Détails de l'exercice: D'après l'extrait de page, quel poste Degiheugi occupe-t-il en dehors de son activité musicale ?

Extrait de page:
En 20 ans, ce musicien discret s’est forgé en totale indépendance une audience internationale. Lumineuses comme jamais, les fresques electro hip hop de son 8e album rencontrent un écho sans précédent.

Qui connaît la double vie de Degiheugi ? Sans doute pas les voisins de son quartier résidentiel, en bordure de l’agglo lavalloise. Le week-end, ce quarantenaire posé troque son costard de responsable de la communication d’une grande entreprise pour une casquette de beatmaker de classe internationale. De Sao Paulo à Istanbul, plusieurs centaines de milliers d’auditeurs le suivent sur Spotify ou Deezer. Rencontre dans son salon, alors que la parution de son dernier album est saluée par France Inter, le très écouté DJ anglais Gilles Peterson ou… l’astronaute Thomas Pesquet !

En 2018, tu mettais en veille ton projet musical, sans certitude quant à sa poursuite…

La sortie de mon 7e album, avec tout l’investissement qu’il m’a demandé, a été suivie de pas mal de concerts. Le tout cumulé à mon travail qui est aussi très prenant… J’ai frôlé l’épuisement. J’ai ressenti le besoin de faire un break pour retrouver l’envie de composer, de jouer sur scène… Après chaque disque, je me sens comme vidé. J’ai toujours l’impression que ce sera le dernier. Il y avait la peur aussi de faire l’album de trop ou de ne pas parvenir à me renouveler… Et puis surtout, je prenais moins de plaisir à faire ce que je faisais, comme si cela devenait une obligation plus qu’une nécessité. Aujourd’hui, je pourrais envisager de vivre de ma musique. Mais je trouve un équilibre dans ma double vie : mon boulot me permet de gagner un salaire. Tandis que la musique est mon exutoire, l’endroit où je m’amuse, sans pression, ni obligation ou rapport à l’argent. Je ne veux pas me dire : « Il faut que ce disque marche sinon demain mon frigo sera vide. » J’ai besoin de conserver cette liberté de faire une pause si je veux, ou de sortir un album avec uniquement des morceaux de 15 minutes, que personne n’écoutera (rires).

L’indépendance, à laquelle tu te tiens depuis tes débuts, te garantit aussi cette liberté ?

[Entrées enregistrées]

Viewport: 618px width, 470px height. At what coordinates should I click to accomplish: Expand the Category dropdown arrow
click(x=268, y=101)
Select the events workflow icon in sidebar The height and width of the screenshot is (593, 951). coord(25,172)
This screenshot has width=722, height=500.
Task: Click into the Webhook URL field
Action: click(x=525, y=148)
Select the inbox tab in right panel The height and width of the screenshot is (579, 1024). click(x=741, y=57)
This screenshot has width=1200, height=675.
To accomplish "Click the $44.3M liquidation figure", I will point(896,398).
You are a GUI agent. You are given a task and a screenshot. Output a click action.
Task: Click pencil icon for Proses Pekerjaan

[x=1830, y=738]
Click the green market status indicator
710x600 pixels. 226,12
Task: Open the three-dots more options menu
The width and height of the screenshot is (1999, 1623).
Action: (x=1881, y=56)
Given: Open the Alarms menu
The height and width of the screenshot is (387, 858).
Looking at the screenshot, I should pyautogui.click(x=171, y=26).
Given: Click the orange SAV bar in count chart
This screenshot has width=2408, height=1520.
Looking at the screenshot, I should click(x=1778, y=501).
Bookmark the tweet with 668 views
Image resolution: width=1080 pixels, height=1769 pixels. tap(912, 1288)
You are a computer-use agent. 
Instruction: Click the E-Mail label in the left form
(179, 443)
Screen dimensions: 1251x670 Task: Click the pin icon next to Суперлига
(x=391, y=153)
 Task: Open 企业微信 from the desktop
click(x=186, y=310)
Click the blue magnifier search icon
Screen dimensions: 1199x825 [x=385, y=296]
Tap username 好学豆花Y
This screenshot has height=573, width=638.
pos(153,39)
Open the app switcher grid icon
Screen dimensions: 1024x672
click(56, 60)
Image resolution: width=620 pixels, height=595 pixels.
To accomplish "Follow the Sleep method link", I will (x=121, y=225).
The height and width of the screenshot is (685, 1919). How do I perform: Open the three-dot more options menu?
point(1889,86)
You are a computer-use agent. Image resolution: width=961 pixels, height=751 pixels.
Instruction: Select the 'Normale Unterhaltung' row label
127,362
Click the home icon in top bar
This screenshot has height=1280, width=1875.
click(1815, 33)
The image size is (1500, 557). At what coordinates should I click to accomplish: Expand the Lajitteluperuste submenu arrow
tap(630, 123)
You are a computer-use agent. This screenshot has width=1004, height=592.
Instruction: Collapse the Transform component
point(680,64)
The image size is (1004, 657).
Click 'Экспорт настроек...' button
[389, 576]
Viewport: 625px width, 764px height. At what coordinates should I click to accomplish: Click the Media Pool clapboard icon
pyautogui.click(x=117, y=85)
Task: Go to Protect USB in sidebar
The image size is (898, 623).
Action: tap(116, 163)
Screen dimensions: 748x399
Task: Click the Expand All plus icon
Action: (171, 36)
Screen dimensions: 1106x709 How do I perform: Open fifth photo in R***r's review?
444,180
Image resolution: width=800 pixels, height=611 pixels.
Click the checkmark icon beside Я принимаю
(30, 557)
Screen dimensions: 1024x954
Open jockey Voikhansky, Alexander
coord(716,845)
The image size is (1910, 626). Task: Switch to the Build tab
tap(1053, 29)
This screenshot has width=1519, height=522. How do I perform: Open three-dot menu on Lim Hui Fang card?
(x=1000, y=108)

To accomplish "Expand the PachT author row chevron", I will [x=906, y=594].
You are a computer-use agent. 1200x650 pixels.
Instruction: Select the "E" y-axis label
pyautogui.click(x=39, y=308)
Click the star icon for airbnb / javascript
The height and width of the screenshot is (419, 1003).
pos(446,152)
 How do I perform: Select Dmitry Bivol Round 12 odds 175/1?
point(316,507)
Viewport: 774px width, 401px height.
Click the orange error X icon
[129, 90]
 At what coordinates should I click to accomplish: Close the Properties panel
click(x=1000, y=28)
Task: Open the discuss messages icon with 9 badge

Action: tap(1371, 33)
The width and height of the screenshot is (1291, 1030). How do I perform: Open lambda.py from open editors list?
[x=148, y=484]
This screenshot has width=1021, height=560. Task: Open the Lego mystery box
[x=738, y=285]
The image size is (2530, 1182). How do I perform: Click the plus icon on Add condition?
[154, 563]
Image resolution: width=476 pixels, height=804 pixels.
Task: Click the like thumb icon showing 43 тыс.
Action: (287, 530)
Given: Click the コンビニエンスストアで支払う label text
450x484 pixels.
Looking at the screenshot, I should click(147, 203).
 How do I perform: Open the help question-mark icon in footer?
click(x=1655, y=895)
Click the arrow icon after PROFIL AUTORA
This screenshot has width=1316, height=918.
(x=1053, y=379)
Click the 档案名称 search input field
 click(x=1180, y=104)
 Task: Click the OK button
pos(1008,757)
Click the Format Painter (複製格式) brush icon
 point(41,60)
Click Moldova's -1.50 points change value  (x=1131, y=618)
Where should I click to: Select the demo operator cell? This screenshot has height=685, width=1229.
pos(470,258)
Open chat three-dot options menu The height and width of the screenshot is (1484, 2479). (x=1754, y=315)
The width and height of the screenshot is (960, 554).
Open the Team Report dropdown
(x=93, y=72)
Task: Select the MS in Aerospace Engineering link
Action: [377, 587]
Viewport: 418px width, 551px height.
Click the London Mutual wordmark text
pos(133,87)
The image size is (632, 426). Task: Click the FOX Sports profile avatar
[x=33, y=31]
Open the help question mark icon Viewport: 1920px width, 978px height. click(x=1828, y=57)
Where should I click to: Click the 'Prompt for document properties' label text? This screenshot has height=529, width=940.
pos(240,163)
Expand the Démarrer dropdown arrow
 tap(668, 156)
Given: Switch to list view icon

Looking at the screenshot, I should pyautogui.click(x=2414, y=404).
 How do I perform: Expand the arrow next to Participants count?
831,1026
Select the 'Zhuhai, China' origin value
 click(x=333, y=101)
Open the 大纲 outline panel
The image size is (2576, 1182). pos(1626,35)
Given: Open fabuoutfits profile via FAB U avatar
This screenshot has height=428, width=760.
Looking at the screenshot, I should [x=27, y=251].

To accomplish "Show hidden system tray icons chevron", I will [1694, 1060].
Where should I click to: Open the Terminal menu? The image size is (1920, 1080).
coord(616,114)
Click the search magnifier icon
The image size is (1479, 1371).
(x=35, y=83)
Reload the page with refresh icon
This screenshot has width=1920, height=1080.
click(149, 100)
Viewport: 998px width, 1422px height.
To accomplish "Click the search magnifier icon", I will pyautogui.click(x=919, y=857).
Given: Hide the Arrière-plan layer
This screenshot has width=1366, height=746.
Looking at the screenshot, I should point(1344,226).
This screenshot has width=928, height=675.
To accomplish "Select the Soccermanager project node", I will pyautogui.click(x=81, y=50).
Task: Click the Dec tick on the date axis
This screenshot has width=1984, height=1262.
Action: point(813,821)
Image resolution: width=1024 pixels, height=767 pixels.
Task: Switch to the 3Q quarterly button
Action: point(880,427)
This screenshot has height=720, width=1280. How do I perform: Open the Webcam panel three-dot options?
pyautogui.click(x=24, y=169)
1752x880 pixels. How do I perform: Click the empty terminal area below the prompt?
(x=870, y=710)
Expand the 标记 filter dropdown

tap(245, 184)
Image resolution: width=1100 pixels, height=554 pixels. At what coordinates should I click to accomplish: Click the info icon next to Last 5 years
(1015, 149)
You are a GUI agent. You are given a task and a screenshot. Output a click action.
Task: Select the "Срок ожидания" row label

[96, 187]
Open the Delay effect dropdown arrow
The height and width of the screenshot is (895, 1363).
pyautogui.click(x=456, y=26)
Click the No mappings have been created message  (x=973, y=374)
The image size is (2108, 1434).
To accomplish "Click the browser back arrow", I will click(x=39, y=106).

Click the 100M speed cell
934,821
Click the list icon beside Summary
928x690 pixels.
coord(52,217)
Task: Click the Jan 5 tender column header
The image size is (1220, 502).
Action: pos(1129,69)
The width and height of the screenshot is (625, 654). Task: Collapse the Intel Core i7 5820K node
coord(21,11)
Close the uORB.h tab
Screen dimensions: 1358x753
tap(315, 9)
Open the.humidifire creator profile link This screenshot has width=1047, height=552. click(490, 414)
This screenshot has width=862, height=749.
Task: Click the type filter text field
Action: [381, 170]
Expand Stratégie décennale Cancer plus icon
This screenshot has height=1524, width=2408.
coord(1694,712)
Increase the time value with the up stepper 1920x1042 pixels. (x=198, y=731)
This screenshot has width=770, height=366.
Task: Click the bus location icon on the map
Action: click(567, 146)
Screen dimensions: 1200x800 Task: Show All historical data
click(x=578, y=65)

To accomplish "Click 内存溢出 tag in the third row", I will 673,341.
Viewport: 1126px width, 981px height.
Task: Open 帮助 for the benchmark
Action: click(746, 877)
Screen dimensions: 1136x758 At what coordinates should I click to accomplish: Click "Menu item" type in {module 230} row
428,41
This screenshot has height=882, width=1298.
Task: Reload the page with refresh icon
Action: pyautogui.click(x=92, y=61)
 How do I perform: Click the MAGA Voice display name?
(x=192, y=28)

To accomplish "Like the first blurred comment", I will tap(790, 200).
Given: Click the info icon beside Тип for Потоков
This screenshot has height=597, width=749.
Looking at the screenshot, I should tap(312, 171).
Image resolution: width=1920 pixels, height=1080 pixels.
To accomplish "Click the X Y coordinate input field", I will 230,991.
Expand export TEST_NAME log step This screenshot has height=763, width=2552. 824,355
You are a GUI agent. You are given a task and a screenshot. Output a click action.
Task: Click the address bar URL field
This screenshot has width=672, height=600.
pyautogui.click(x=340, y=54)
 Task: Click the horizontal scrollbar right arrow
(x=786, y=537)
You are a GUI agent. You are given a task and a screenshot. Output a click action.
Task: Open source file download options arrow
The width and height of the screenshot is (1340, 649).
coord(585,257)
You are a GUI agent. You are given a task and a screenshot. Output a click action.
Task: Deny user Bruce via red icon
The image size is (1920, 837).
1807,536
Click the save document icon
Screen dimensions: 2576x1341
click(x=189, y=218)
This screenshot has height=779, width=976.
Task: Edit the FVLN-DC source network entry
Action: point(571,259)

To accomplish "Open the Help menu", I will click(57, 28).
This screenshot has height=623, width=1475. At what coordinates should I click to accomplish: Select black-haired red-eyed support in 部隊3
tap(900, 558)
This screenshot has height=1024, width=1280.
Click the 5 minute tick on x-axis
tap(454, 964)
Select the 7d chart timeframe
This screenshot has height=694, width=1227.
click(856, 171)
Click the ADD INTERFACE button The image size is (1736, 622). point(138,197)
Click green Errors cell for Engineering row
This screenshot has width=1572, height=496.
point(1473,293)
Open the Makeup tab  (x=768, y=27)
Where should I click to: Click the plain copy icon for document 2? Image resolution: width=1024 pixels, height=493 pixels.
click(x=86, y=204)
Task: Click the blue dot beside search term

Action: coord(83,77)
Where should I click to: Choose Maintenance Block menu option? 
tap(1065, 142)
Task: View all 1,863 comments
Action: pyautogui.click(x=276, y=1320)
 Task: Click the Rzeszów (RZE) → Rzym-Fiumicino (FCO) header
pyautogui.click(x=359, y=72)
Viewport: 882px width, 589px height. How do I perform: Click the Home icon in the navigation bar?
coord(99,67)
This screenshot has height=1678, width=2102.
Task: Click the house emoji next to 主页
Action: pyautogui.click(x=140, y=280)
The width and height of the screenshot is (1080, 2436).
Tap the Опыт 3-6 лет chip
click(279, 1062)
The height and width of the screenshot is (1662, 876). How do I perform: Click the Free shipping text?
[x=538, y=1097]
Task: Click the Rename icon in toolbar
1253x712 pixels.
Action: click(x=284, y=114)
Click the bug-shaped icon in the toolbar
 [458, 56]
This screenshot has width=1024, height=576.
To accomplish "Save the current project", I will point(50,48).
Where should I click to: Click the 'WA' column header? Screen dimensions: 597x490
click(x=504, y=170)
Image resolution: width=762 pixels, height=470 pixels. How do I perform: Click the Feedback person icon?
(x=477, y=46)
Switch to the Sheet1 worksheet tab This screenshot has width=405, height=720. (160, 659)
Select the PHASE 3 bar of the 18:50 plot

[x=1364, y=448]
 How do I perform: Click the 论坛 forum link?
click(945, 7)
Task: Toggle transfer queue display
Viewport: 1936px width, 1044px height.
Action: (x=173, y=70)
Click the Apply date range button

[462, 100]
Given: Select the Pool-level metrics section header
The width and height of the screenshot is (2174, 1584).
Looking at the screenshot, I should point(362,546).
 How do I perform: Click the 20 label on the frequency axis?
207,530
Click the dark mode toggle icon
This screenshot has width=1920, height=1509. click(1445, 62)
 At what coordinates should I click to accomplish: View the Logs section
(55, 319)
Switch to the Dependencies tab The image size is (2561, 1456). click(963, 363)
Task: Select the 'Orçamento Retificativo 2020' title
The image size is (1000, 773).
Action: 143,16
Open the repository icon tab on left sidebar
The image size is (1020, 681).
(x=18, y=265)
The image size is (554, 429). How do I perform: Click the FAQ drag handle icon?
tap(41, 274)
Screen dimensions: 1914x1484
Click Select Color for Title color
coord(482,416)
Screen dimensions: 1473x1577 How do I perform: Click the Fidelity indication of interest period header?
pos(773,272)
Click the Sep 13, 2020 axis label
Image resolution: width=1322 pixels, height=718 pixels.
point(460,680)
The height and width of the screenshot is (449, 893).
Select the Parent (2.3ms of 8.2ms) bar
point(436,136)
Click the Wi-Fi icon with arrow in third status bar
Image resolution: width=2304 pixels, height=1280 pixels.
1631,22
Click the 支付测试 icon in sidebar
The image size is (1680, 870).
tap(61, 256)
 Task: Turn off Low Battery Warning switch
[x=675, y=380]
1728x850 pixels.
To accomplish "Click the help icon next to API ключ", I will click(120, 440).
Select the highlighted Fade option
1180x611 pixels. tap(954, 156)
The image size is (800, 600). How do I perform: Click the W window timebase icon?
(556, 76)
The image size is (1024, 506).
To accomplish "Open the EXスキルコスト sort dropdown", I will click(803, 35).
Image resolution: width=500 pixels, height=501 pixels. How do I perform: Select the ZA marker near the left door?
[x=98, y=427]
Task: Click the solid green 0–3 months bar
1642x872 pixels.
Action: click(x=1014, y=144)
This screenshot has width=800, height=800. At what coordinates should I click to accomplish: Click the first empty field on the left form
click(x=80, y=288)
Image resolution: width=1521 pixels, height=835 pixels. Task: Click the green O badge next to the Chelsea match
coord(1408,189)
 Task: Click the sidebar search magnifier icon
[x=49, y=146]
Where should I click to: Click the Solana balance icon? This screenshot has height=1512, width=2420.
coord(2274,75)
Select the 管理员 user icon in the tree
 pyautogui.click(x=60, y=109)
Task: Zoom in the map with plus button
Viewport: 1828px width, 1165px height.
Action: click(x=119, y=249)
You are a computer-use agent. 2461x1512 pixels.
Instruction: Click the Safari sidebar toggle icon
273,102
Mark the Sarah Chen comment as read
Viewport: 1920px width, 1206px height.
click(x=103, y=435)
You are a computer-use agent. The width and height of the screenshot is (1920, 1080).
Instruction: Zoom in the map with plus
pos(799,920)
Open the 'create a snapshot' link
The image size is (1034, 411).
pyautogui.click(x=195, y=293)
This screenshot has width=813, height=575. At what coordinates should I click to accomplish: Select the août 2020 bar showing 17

Résultat: Il est responsable de la communication d'une grande entreprise.